23 août 1939 : conclusion du pacte de non-agression entre l’Allemagne nazie et l’Union soviétique. 3 septembre 1939 : à la suite de l’invasion de la Pologne par l’Allemagne, la Grande-Bretagne et la France lui déclarent la guerre, ouvrant le second conflit mondial. Ce sont ces dix jours d’agonie de la paix qui font ici l’objet du petit ouvrage de l’historien Richard Overy, auteur de remarquables travaux méritant assurément leur traduction française (l’on songe en particulier à Why the Allies won, sur les potentiels industriels et militaires des belligérants). Cette décade où le destin paraît encore hésiter, de même qu’hésitent Hitler, Chamberlain, Daladier, quant à la conduite à tenir.
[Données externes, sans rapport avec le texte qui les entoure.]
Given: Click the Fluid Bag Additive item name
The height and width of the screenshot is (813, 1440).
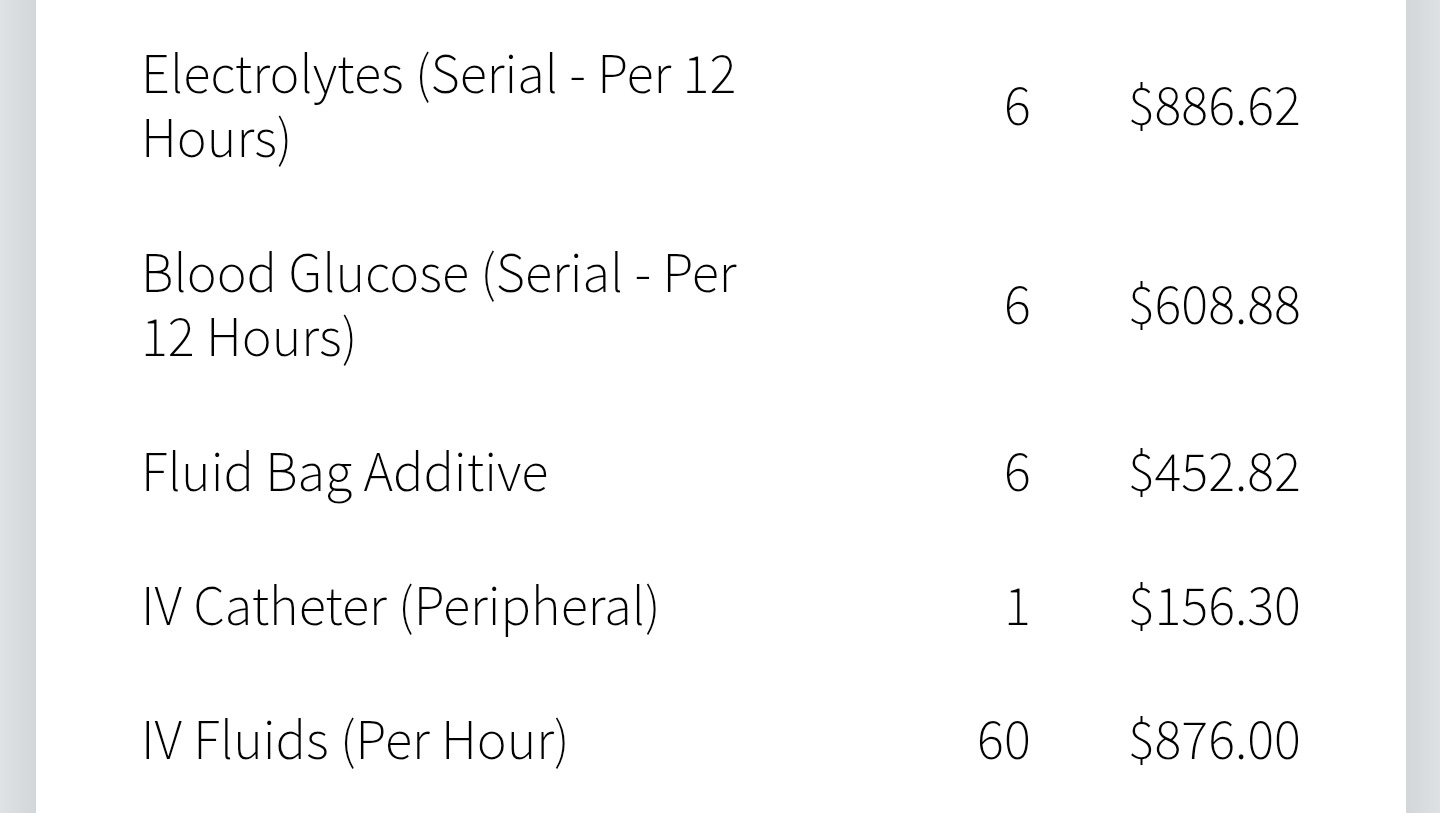Looking at the screenshot, I should click(344, 472).
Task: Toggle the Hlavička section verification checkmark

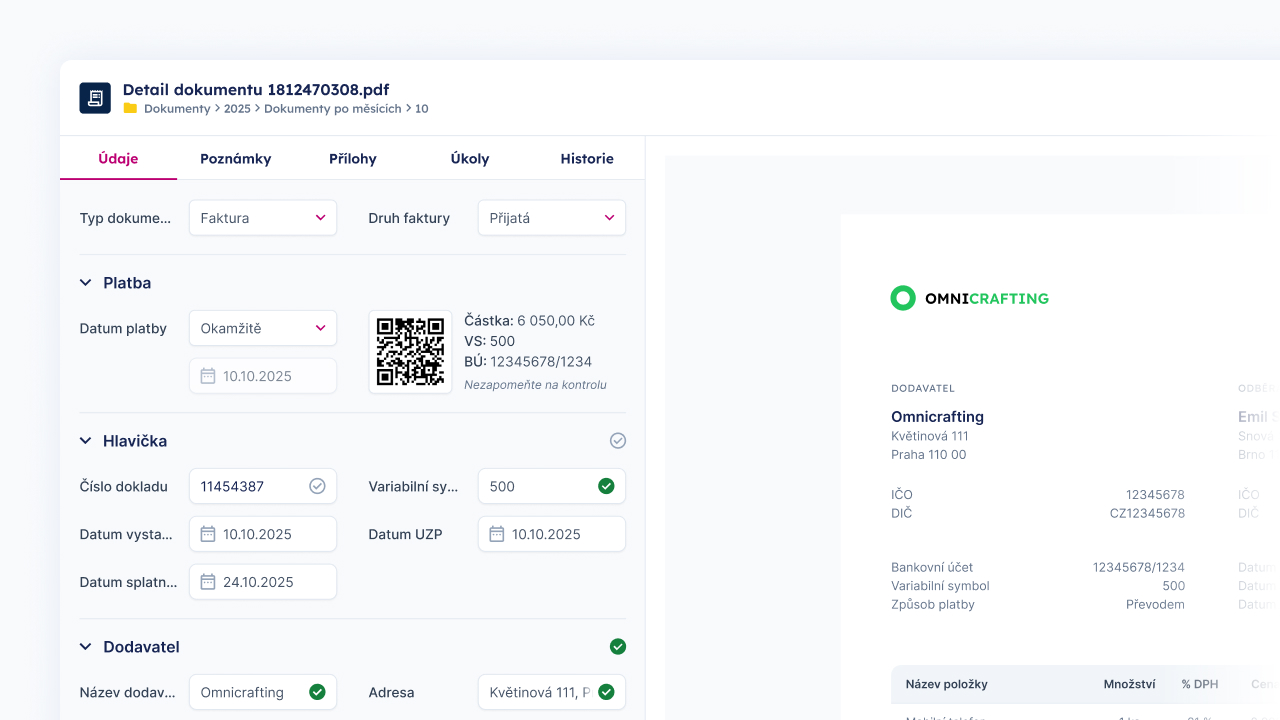Action: click(618, 441)
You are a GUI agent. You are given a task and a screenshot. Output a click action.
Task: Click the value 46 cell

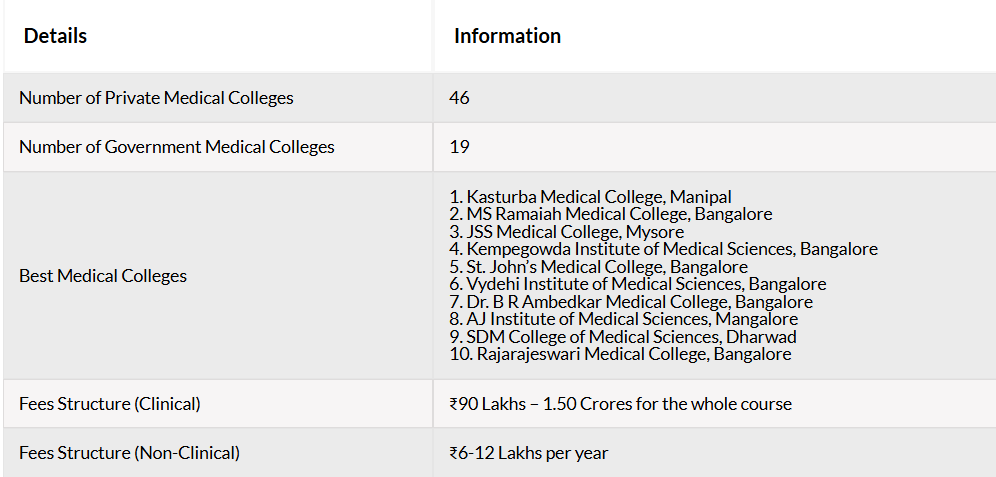click(x=715, y=98)
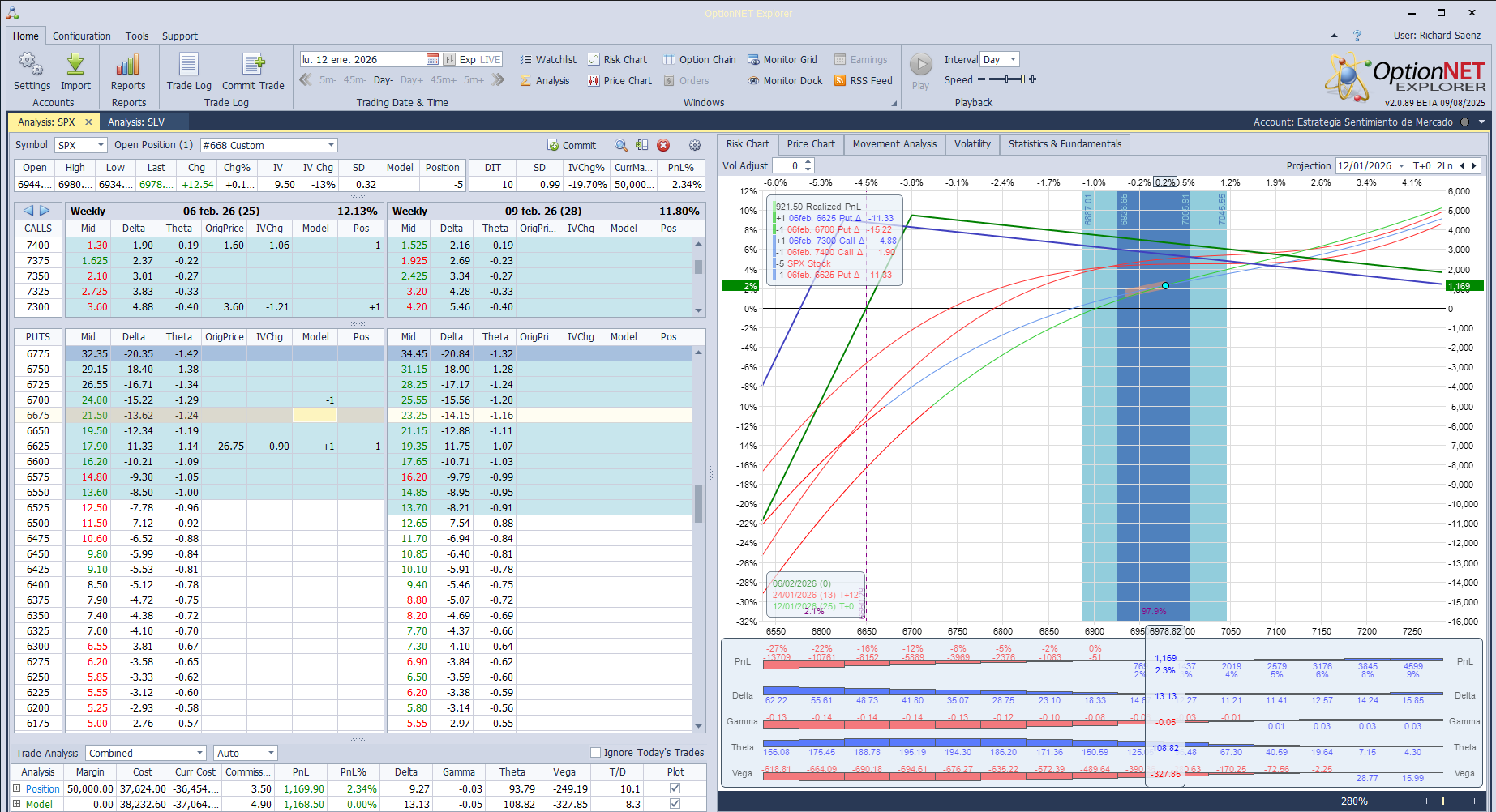Open the RSS Feed window

(863, 81)
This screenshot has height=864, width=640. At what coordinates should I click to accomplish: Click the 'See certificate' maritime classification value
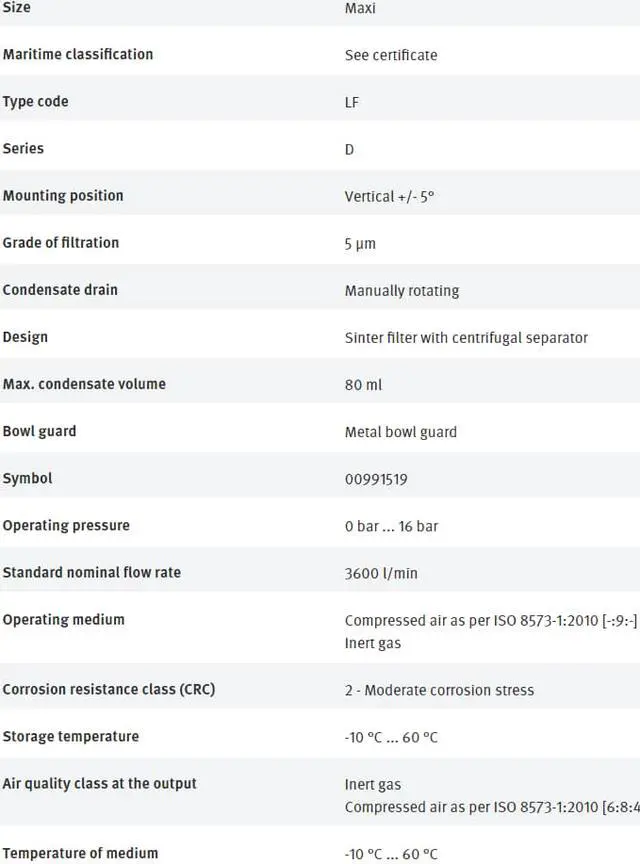pos(391,55)
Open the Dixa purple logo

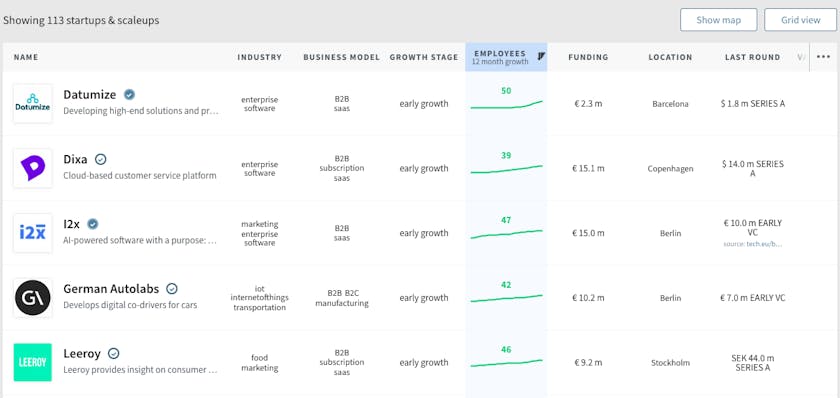(x=33, y=168)
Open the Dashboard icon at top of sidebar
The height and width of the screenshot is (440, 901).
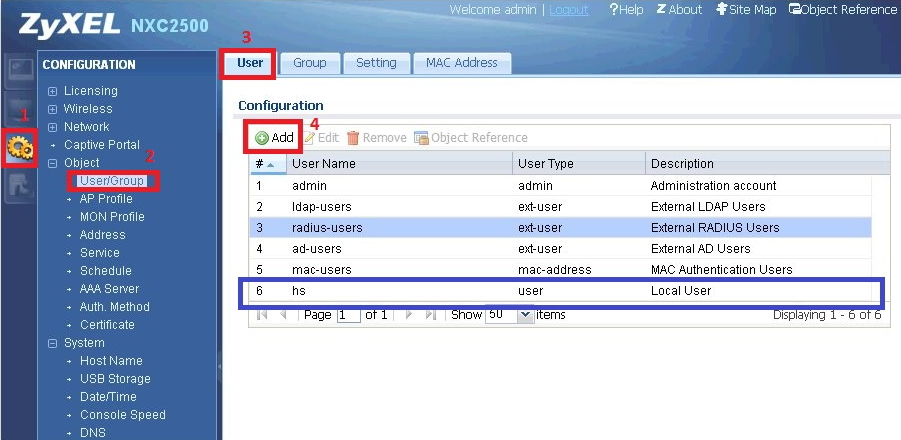click(19, 68)
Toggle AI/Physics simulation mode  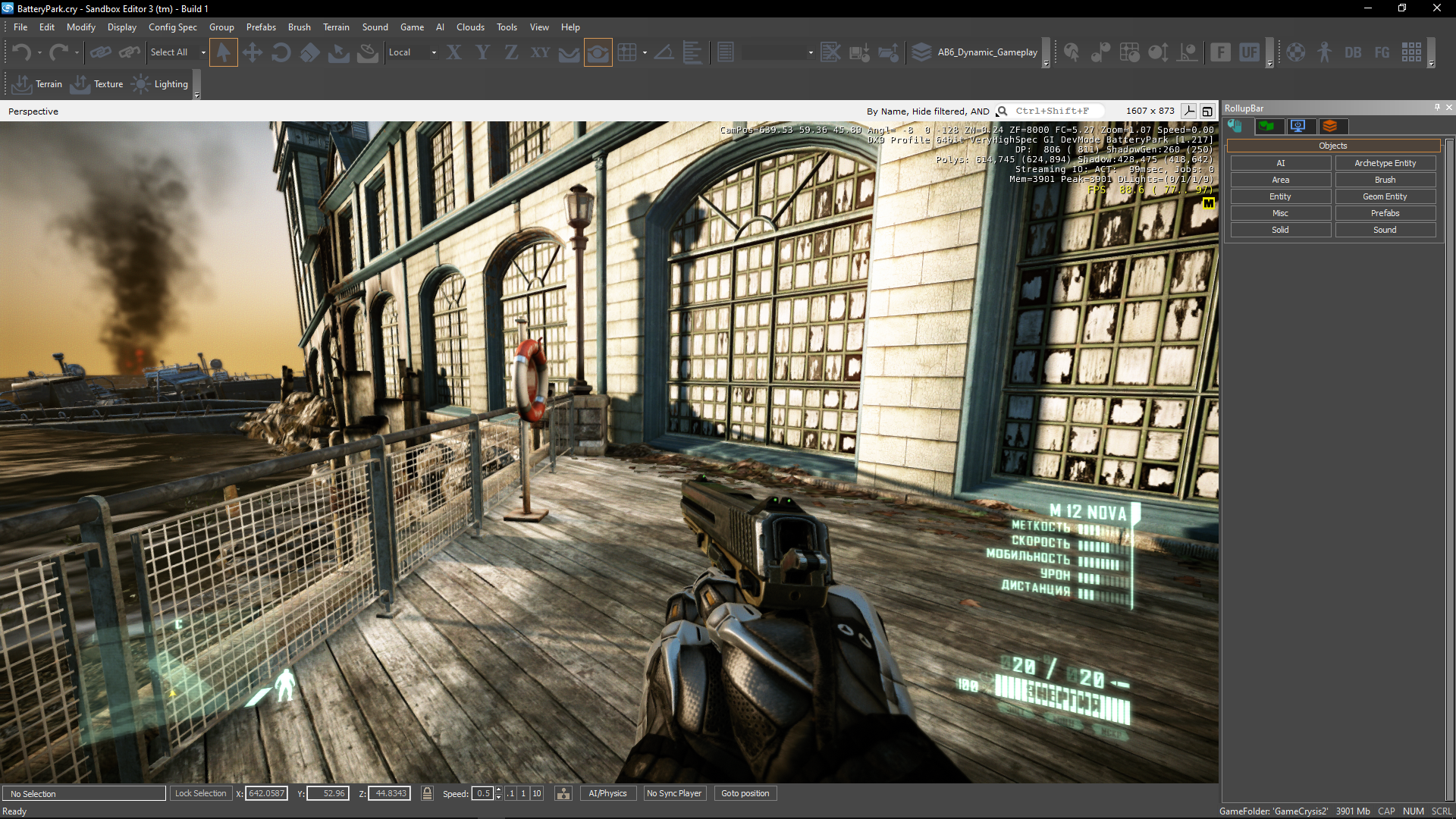607,793
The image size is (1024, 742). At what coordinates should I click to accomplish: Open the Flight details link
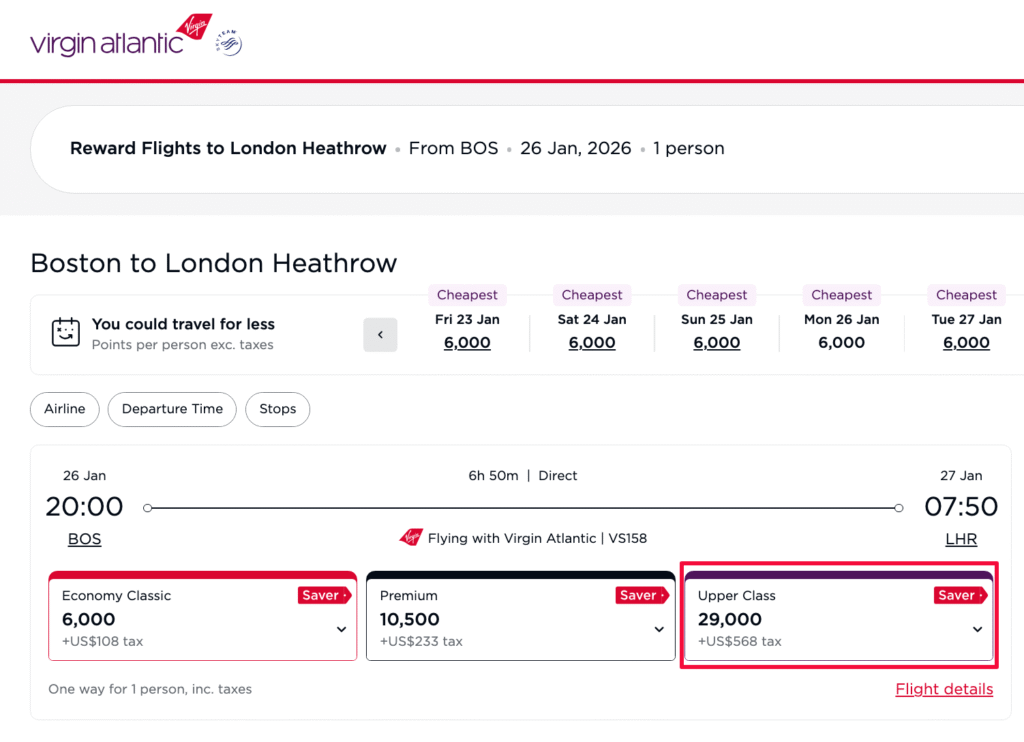944,689
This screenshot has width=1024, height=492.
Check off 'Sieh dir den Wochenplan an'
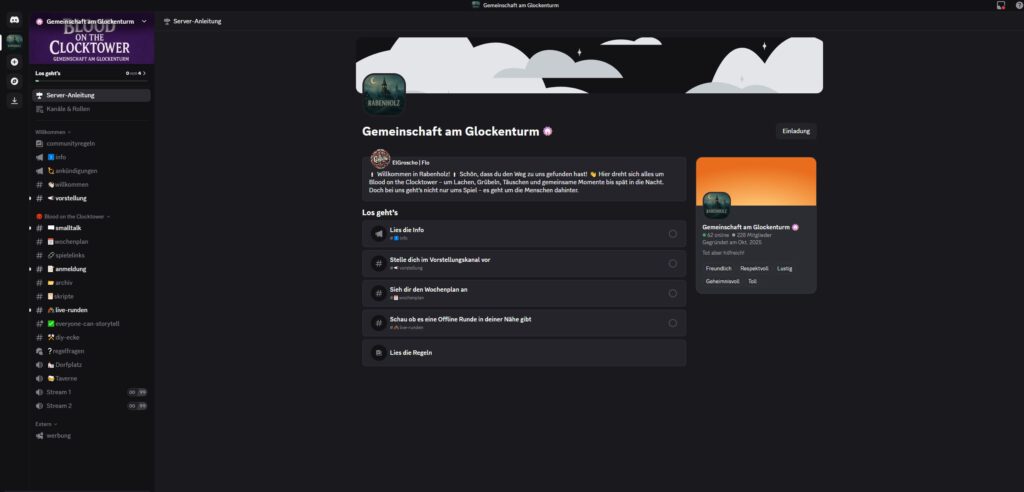(672, 293)
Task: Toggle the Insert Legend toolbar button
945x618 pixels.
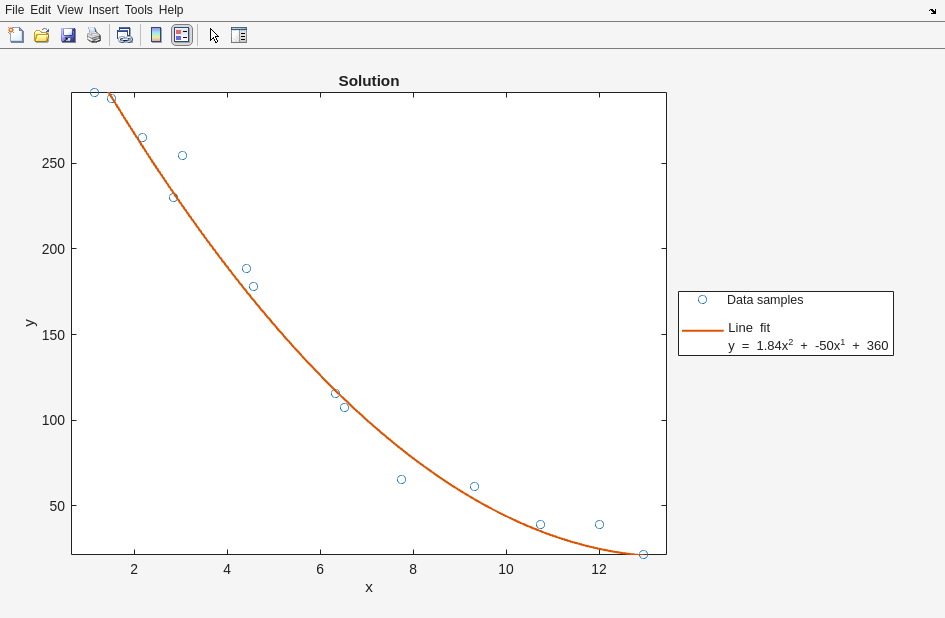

Il est vrai que la situation paraît inextricable. Hitler a résolu de pulvériser la Pologne, au nom de sa doctrine de l’Espace vital, et se sert du prétexte offert par la présence d’une minorité allemande dans le corridor de Dantzig pour justifier la guerre. Chamberlain, de son côté, est soucieux de préserver la paix, mais refuse catégoriquement d’avaliser une agression hitlérienne et a offert son appui aux Polonais. Daladier et les ministres français sont en revanche moins raides, mais leurs généraux leur garantissent, bien imprudemment, que l’armée est prête, allégation rappelant le fâcheux « Il ne manque pas un bouton de guêtre » du Ministre de la Guerre de Napoléon III à la veille de la désastreuse guerre franco-prussienne de 1870. Or, dans les jours qui précèdent l’attaque de la Pologne, Hitler réalise que Mussolini le lâche, que l’Angleterre persiste dans son attitude de fermeté. Le pacte de non-agression conclu avec le Kremlin n’a pas encore été ratifié. Faut-il alors poursuivre ? En Angleterre, le questionnement demeure le même. L’on reproche à Chamberlain d’avoir accordé un « chèque en blanc » à la Pologne, qui permet à cette dernière de se montrer intransigeante sur la question de Dantzig. Ne faudrait-il pas se montrer plus malléable ?
A cet égard, souligne Richard Overy, la décision de Hitler de reporter l’invasion de la Pologne, prévue pour le 26 août, à la date du 1er septembre 1939, pourrait avoir été décisive. Elle témoigne d’une attitude brouillonne que l’historien croit déceler chez le dictateur allemand. Surtout, elle incite le gouvernement britannique à ne pas céder sur la Pologne. De fait, le monde occidental croit de plus en plus à un bluff, et l’attaque du 1er septembre le prend finalement au dépourvu. Prisonnières de leur politique, désireuses de rompre le diabolique enchaînement du désordre ambiant, la Grande-Bretagne et la France s’engagent donc dans un conflit pour lequel elles ne sont guère préparées - l’Allemagne, contrairement à la légende, ne l’étant guère davantage.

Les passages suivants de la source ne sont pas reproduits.